*Task inputs:*

• • • • •

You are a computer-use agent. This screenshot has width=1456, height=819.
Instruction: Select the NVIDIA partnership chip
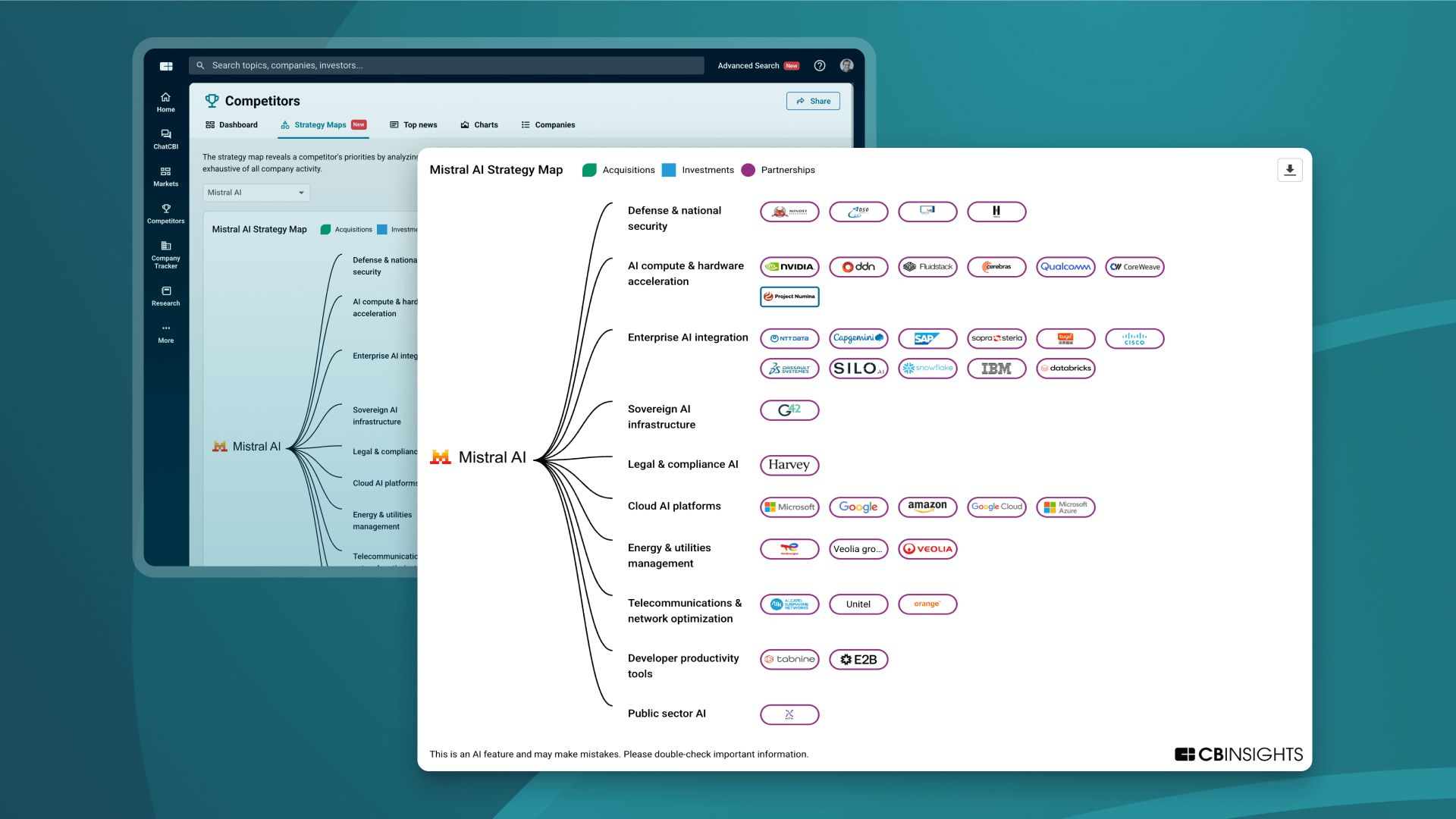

• • • • •

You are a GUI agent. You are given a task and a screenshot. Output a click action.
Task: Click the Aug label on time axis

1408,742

• • • • •

Reproduce the lines from the one containing "You are a computer-use" through the one containing "Instruction: Select the", both included, substituting "badge" for "chip" and leaving everything else unchanged. Give only those lines.

*Answer in full:*
You are a computer-use agent. This screenshot has width=1456, height=819.
Instruction: Select the NVIDIA partnership badge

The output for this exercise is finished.